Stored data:
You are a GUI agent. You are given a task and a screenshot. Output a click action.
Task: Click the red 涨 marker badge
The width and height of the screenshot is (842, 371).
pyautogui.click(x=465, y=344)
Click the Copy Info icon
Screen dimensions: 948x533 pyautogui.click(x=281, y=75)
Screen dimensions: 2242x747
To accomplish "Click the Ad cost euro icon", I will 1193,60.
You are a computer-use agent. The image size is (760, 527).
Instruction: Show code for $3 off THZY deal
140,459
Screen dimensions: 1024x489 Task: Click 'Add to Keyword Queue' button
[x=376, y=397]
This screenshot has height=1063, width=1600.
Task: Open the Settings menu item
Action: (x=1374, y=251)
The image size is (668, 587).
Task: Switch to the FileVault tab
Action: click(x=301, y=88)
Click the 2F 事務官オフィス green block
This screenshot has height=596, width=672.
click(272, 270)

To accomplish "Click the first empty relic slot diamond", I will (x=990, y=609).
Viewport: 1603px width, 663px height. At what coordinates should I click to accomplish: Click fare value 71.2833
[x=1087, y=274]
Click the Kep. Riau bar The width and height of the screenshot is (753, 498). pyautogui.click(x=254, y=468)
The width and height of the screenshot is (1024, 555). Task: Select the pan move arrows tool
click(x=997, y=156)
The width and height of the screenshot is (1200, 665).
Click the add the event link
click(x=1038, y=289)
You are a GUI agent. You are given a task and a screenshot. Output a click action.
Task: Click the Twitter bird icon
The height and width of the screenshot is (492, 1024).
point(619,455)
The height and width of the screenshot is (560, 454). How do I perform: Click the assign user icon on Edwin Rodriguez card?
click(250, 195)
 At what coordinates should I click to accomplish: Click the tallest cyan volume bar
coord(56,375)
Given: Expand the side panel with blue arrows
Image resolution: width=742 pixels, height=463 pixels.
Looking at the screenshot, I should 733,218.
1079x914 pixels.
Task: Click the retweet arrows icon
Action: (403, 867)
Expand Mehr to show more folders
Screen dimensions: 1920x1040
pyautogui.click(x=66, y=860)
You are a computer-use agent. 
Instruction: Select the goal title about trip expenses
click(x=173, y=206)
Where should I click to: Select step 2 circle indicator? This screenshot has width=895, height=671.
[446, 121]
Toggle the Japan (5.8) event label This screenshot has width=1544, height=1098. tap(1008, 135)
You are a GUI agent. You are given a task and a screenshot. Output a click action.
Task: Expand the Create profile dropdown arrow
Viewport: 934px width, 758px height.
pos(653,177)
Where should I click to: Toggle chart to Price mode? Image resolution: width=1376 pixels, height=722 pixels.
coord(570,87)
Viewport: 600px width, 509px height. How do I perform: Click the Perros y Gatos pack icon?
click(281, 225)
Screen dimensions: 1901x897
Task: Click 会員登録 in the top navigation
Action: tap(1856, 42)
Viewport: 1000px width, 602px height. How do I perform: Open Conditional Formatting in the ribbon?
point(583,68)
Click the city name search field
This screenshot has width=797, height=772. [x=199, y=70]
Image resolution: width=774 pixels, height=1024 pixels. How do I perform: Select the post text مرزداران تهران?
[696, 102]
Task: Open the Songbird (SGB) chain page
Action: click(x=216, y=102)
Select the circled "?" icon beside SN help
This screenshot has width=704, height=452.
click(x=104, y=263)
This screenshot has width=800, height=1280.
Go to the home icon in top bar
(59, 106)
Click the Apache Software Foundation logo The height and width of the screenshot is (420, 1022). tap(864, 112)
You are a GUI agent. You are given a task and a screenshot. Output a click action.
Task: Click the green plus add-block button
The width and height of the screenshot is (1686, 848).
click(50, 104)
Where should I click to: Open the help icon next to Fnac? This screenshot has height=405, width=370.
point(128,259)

Required work:
Can you quote exactly the lines from the one containing "Image resolution: width=774" through the last line of the records above, and nothing else?

Written response:
Image resolution: width=774 pixels, height=1024 pixels. How do I perform: Select the post text مرزداران تهران?
[696, 102]
Task: Open the Songbird (SGB) chain page
Action: click(x=216, y=102)
Select the circled "?" icon beside SN help
This screenshot has width=704, height=452.
click(x=104, y=263)
This screenshot has width=800, height=1280.
Go to the home icon in top bar
(59, 106)
Click the Apache Software Foundation logo The height and width of the screenshot is (420, 1022). tap(864, 112)
You are a GUI agent. You are given a task and a screenshot. Output a click action.
Task: Click the green plus add-block button
The width and height of the screenshot is (1686, 848).
click(50, 104)
Where should I click to: Open the help icon next to Fnac? This screenshot has height=405, width=370.
point(128,259)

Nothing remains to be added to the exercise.